Przełomowy wyrok. Czeka nas lawina pozwów o kredyty
W 2024 r. procesów sądowych o kredyty frankowe będzie nawet o 30 proc. więcej niż w 2023 r. - uważa radca prawny w kancelarii SubiGo Adrian Goska. Zdaniem eksperta przełomowe orzeczenia Trybunału Sprawieliwości UE (TSUE) mogą wpłynąć na przyszłe orzecznictwo sądów i postawę banków.
24.01.2024 | aktual.: 24.01.2024 08:29
- W tym roku należy oczekiwać kontynuacji trendu korzystnych wyroków dla frankowiczów, co będzie stanowiło zachętę dla nich do dalszego dochodzenia swoich praw - przewiduje Adrian Goska.
Ekspert prognozuje, że rok 2024 "prawdopodobnie przyniesie wzmożoną aktywność sądową" w sprawach frankowych. - Do sądów trafiło dotąd jedynie 10-15 proc. wszystkich frankowiczów. Potencjał do wzrostu liczby spraw jest znaczny i może wynosić nawet 30 proc. rok do roku - uważa.
Dalsza część artykułu pod materiałem wideo
Orzeczenia Trybunału Sprawiedliwości UE w sprawach frankowych postawiły kredytobiorców "na uprzywilejowanej pozycji wobec banków - przyznał ekspert, wskazując, że najważniejsze było jasne stwierdzenie, że "kredytodawcy nie mają prawa do pobierania dodatkowych opłat, co długo było sporną kwestią".
To nie tylko umocniło pozycję frankowiczów, ale również zwiększyło ich morale i gotowość do walki o swoje prawa - dodał.
W styczniu br. TSUE orzekł, że sąd nadzorujący postępowanie egzekucyjne może z urzędu badać potencjalnie nieuczciwy zapis w umowie. Dla konsumentów oznacza to uproszczenie i skrócenie postępowań sądowych.
- Pojedyncze wyroki Sądu Najwyższego, które nie były zgodne z dominującą tendencją orzeczniczą, mogły wprowadzić pewien niepokój, można je jednak postrzegać jako odstępstwa, niewpływające znacząco na ogólną sytuację - zaznaczył Goska.
Jak ocenił Goska, w 2024 r., z uwagi na prounijną postawę nowego rządu, nie powinno być znaczących zmian w polityce wobec frankowiczów. - Obecna władza mogłaby obawiać się potencjalnych sporów prawnych, wynikających z jednostronnych działań. Rząd prawdopodobnie będzie dążył do zachowania równowagi, unikając zarówno konfrontacji z instytucjami finansowymi, jak i nadmiernego obciążenia sektora bankowego. Jednocześnie może monitorować rozwój sytuacji, aby zapewnić zgodność z przepisami unijnymi i krajowymi - przewiduje.

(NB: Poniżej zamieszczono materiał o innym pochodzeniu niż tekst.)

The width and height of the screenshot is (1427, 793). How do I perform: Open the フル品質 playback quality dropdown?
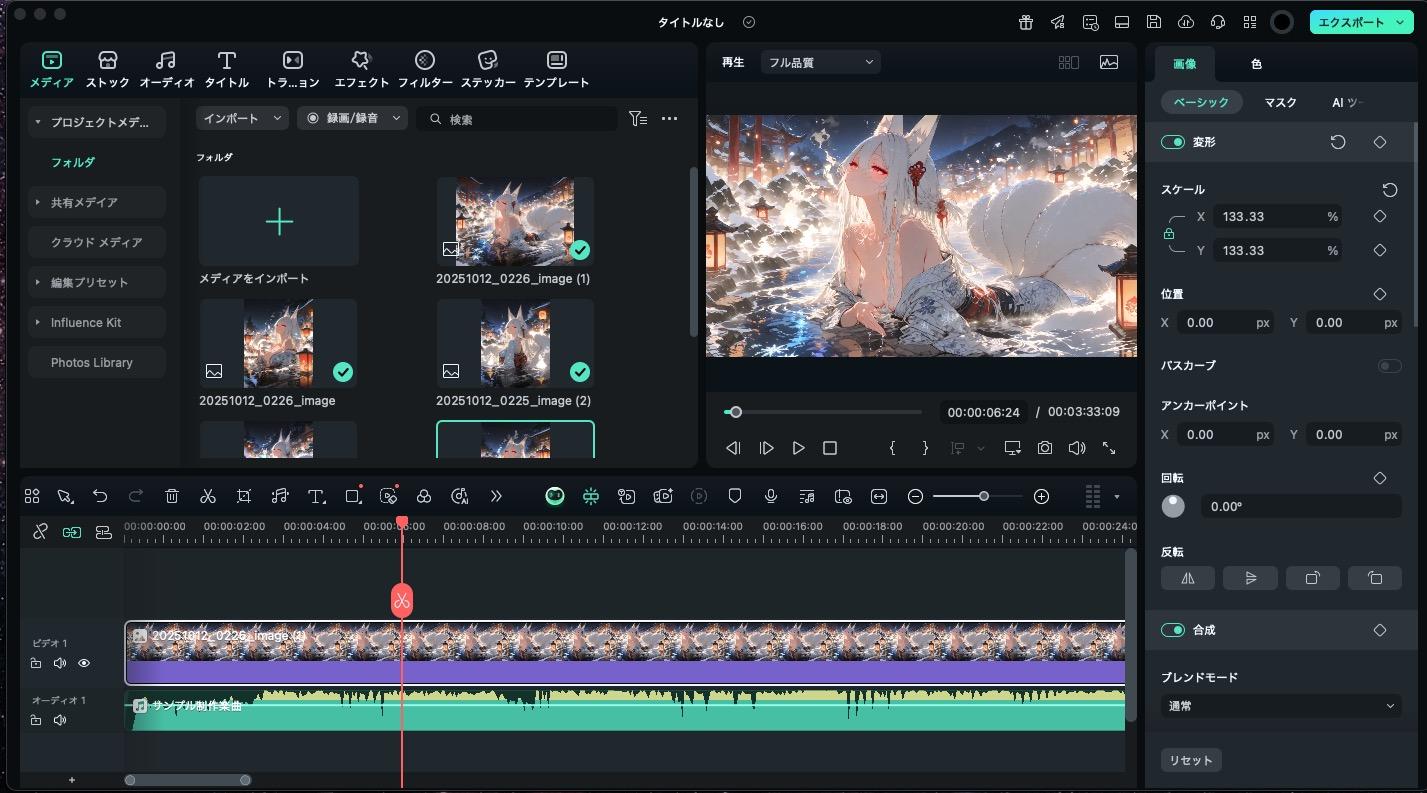point(819,61)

Frankowicze jednak nadal będą musieli polegać na indywidualnych działaniach prawnych w walce z bankami. - Ich sytuacja systematycznie się poprawia, a każdy kolejny rok przynosi nowe wygrane w sądach i lepsze perspektywy - podkreślił Goska. - Banki, utrzymując opór w kwestii ugód bez sądowej interwencji, dodatkowo motywują kredytobiorców do szukania sprawiedliwości w sądach - zaznaczył, dodając, że ze względu na rosnącą liczbę pozwów sądowych, w 2024 r. banki będą coraz bardziej skłonne do rozpoczynania negocjacji już po złożeniu pozwu do sądu przez kredytobiorców.
- Ten krok będzie miał na celu ograniczenie liczby otwartych spraw w sądach, które mogą generować dodatkowe koszty i negatywnie wpływać na wizerunek banków - wyjaśnił Goska.
Banki unikają apelacji. Powód? Wysokie koszty
Wskazał, że jednym ze sposobów banków minimalizowania strat może być unikanie składania apelacji w przegranych sprawach.
- Muszą one płacić 5 proc. wartości przedmiotu sporu przy składaniu apelacji, podczas gdy frankowicz, jako konsument, ponosi jedynie koszt wpisu sądowego w wysokości 1000 zł - przypomniał ekspert. Dodał, że kredytodawcy mogą uznać, iż zawarcie ugód z frankowiczami będzie korzystniejsze niż ryzyko ponoszenia wysokich kosztów sądowych i niepewności związanej z długotrwałymi procesami sądowymi.
Zdaniem eksperta "raczej" nie poprawiła się szybkości ich rozstrzygania. - To wynika z nadal ograniczonej liczby specjalistów zajmujących się tą problematyką - zauważył Goska, dlatego, jak zaznaczył, potrzebne są długoterminowe rozwiązania jak zwiększenie liczby orzeczników specjalizujących się w sprawach frankowych. Przyznał, że możliwa jest też poprawa zarządzania sprawami, czy zwiększone wykorzystanie technologii w procesach o kredyty frankowe.